Paul was quite resilient. Look at what he said here in Verse 8 when he wrote about his weakness: “We are hard pressed on every side, but not crushed; perplexed, but not in despair; persecuted, but not abandoned; struck down, but not destroyed.” I love how William Barkley translated that verse: “We are knocked down but not knocked out.” Paul was telling the Corinthian church, “Look, I have had a hard time,” which he detailed in II Corinthians 11:23-29. Paul told of his misfortunes, emphasizing that life was hard. Life had been hard for him, but he was not defeated. He was not defeated because of what he contained.
I do not know how you feel about yourself. Maybe the truth is that I do. I know how it feels to be a clay pot. Clay pots get broken. Clay pots wonder if “all the king’s horses and all the king’s men can ever put them back together again.” It is the love of the Lord Jesus Christ that redeems us, that puts us back together, that binds our broken hearts.
Many of you have expressed to me kind wishes for a happy birthday.

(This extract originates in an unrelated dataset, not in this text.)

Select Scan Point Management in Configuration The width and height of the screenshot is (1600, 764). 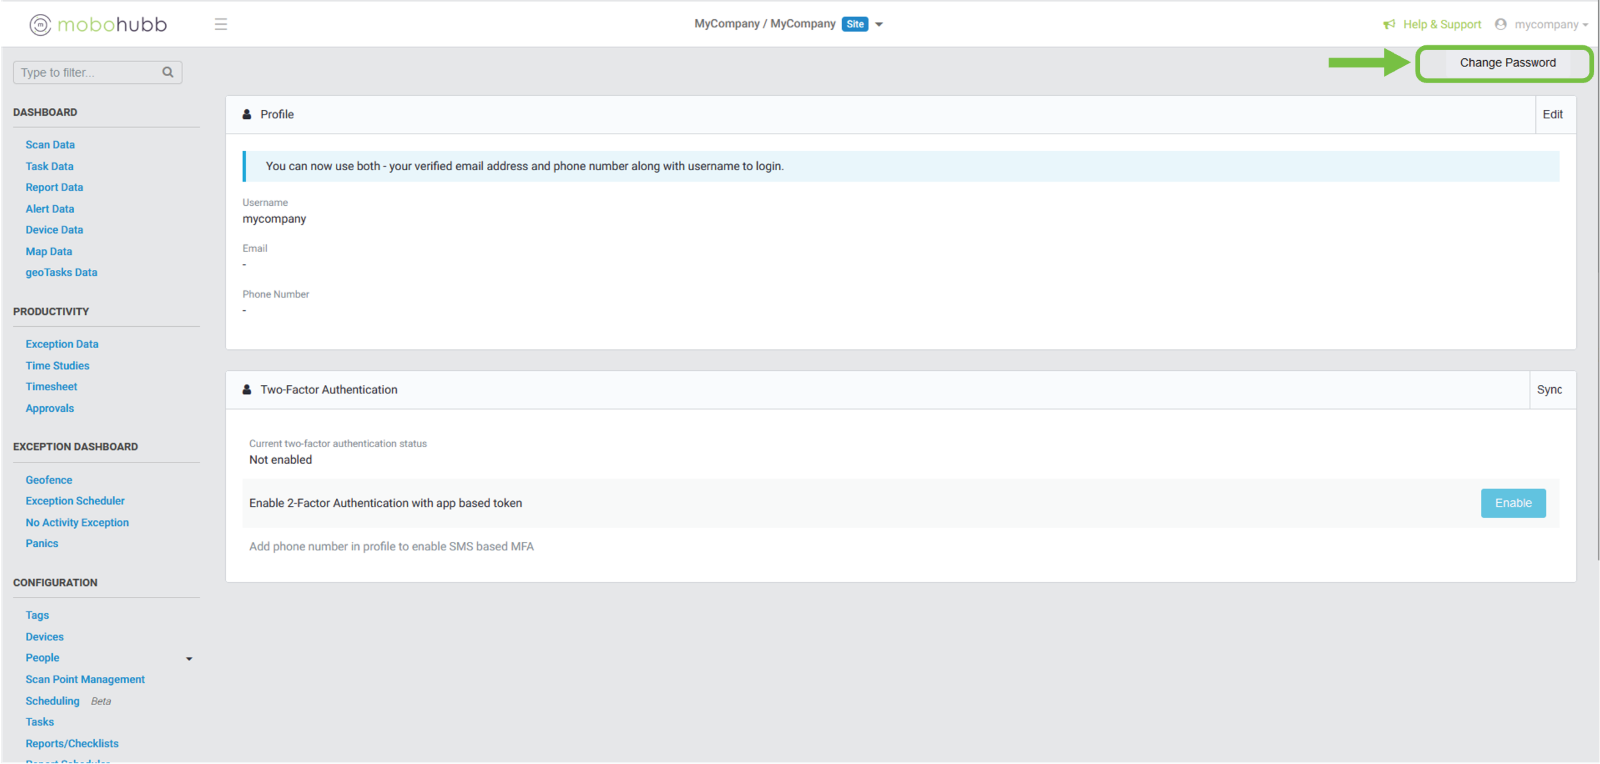point(85,680)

Yesterday was a great day to have another birthday, considering the alternative, which is not what I am seeking. I do not know how you celebrate your birthday, but I try to take inventory each year. I know that God called me while I was working at a lumberyard. He prepared me to do one thing: tell as many people as possible about the love of God, fully revealed in Jesus Christ. That is the message I contain.
That message is not just a task for preachers. It is a responsibility for every single Christian. Your value as a person in the eyes of Christ is not that you are so good at math or English or that you know seven languages. Your value as a person has nothing to do with your bank account or your financial net worth. Your value to Christ has to do with whether or not you reveal this love of God, given to us in Christ Jesus. If your life does that, clay pot that you are, you contain a treasure, a treasure the world desperately needs. Believe me. They need this.
I have never in my life seen people in living in such fear. I have never in my life experienced another time when I have seen so many people living with such uncertainty, such anxiety. These years are hard. It is a hard time in the life of our country. It is a hard time in this world. It is a hard time in personal life, as well.
Let me tell you something. God is sovereign. He is still in control. He loves you very much. He wants you to know that love so profoundly in Jesus Christ. You contain this love. Your cup overflows with this love of God. Do not keep it to yourself. Jesus wants you to share it with other people. This is our great calling. This is our value as a Christian church. This is our value as Christians.
We are the clay pots that contain a beautiful treasure. We may not be very valuable in our own right. We might not be much to look at in terms of our physical appearance. We might not have much to commend us. We might certainly be broken. Boy, do we have a treasure more valuable than the Dead Sea Scrolls, more valuable than a blooming geranium. We have the love of Christ that gives to every single person a sense of value and worth.
Have you accepted Christ as your Savior? Do you know him as the Lord of your life? If you have never accepted him, could I invite you to make that decision today?